If $y = \sqrt{\log(x^2+1)+\sqrt{\log(x^2+1)+\sqrt{\log(x^2+1)+...}}}$, $|x|<1$, then $\frac{dy}{dx} =$

• A. $\frac{x^2+1}{2y-1}$
• B. $\frac{2x}{2y-1}$
• C. $\frac{1}{(x^2+1)(2y-1)}$
• D. $\frac{2x}{(x^2+1)(2y-1)}$

Hint:

For functions defined by infinite nested expressions like $y = \sqrt{f(x)+\sqrt{f(x)+...}}$, you can write them as a simple equation, $y = \sqrt{f(x)+y}$. Squaring both sides gives $y^2 = f(x)+y$, which can then be easily differentiated using implicit differentiation.

Answer 1

The Correct Option is D

The given equation involves an infinite nested radical.

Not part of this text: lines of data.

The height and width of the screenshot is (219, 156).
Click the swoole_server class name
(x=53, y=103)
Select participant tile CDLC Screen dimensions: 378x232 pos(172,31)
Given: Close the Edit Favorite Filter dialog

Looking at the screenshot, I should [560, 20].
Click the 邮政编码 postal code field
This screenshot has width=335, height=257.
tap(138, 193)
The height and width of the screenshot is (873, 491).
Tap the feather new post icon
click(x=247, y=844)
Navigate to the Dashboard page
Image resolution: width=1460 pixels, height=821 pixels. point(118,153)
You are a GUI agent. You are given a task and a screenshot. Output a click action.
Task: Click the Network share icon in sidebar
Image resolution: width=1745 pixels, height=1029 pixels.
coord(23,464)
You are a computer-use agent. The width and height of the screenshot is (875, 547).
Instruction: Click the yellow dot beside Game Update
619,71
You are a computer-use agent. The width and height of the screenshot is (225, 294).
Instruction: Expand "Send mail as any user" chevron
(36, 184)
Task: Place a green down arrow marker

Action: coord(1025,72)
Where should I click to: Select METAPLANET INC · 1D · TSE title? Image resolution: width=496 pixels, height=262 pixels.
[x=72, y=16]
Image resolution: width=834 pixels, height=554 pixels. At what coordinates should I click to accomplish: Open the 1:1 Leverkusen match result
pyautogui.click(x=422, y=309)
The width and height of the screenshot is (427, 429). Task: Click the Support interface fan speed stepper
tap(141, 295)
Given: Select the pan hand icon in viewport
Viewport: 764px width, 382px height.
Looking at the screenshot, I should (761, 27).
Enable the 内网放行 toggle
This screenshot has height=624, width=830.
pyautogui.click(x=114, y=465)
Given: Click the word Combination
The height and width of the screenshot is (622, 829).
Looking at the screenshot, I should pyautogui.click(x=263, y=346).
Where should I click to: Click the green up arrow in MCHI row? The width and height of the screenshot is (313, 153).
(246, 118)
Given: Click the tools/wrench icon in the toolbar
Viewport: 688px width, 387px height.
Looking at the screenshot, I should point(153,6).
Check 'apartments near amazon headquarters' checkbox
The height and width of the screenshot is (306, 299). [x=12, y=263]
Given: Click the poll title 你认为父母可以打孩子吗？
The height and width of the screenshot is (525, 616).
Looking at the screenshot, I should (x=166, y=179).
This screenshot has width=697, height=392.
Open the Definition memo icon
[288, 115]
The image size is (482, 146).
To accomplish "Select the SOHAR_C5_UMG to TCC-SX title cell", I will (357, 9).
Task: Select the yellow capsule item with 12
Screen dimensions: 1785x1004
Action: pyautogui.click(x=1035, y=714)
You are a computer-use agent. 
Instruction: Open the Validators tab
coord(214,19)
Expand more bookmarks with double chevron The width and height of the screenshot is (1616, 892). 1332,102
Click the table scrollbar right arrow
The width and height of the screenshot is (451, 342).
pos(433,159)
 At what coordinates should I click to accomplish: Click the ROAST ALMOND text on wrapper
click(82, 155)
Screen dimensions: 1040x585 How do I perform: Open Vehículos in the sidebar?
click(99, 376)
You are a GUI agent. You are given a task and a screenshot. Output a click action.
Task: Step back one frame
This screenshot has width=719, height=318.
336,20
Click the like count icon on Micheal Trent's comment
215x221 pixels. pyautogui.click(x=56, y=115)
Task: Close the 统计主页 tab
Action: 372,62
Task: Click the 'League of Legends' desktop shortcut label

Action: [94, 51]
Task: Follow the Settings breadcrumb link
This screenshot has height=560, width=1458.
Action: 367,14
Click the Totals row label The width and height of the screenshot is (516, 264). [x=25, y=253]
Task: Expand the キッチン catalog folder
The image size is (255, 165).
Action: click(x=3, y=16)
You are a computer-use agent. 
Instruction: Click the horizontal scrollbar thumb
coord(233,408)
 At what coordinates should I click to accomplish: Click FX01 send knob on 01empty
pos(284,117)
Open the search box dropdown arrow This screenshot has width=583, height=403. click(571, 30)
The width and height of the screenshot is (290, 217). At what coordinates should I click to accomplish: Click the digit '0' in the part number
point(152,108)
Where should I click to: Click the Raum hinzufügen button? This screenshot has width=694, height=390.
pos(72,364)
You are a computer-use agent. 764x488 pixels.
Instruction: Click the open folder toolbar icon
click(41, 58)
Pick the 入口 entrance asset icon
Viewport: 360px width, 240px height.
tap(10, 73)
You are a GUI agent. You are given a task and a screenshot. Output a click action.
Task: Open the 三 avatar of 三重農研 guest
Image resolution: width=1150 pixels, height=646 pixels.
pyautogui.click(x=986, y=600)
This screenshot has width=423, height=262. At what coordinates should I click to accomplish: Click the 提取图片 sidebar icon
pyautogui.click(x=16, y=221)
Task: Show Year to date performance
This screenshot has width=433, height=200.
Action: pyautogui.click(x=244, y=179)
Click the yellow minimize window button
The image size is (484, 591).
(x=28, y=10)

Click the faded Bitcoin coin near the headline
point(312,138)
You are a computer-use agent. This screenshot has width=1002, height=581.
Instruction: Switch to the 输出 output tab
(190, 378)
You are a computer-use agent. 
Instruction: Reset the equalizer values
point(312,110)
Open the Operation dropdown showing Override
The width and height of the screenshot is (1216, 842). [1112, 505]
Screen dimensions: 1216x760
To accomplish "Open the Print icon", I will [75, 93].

We can write it as:
$y = \sqrt{\log(x^2+1) + y}$.
To remove the radical, we square both sides of the equation:
$y^2 = \log(x^2+1) + y$.
Rearrange the terms to prepare for implicit differentiation:
$y^2 - y = \log(x^2+1)$.
Now, we differentiate both sides with respect to $x$:
$\frac{d}{dx}(y^2 - y) = \frac{d}{dx}(\log(x^2+1))$.
Using the chain rule on both sides:
$2y\frac{dy}{dx} - 1\frac{dy}{dx} = \frac{1}{x^2+1} \cdot \frac{d}{dx}(x^2+1)$.
Factor out $\frac{dy}{dx}$ on the left side:
$(2y-1)\frac{dy}{dx} = \frac{1}{x^2+1} \cdot (2x)$.
Finally, solve for $\frac{dy}{dx}$:
$\frac{dy}{dx} = \frac{2x}{(x^2+1)(2y-1)}$.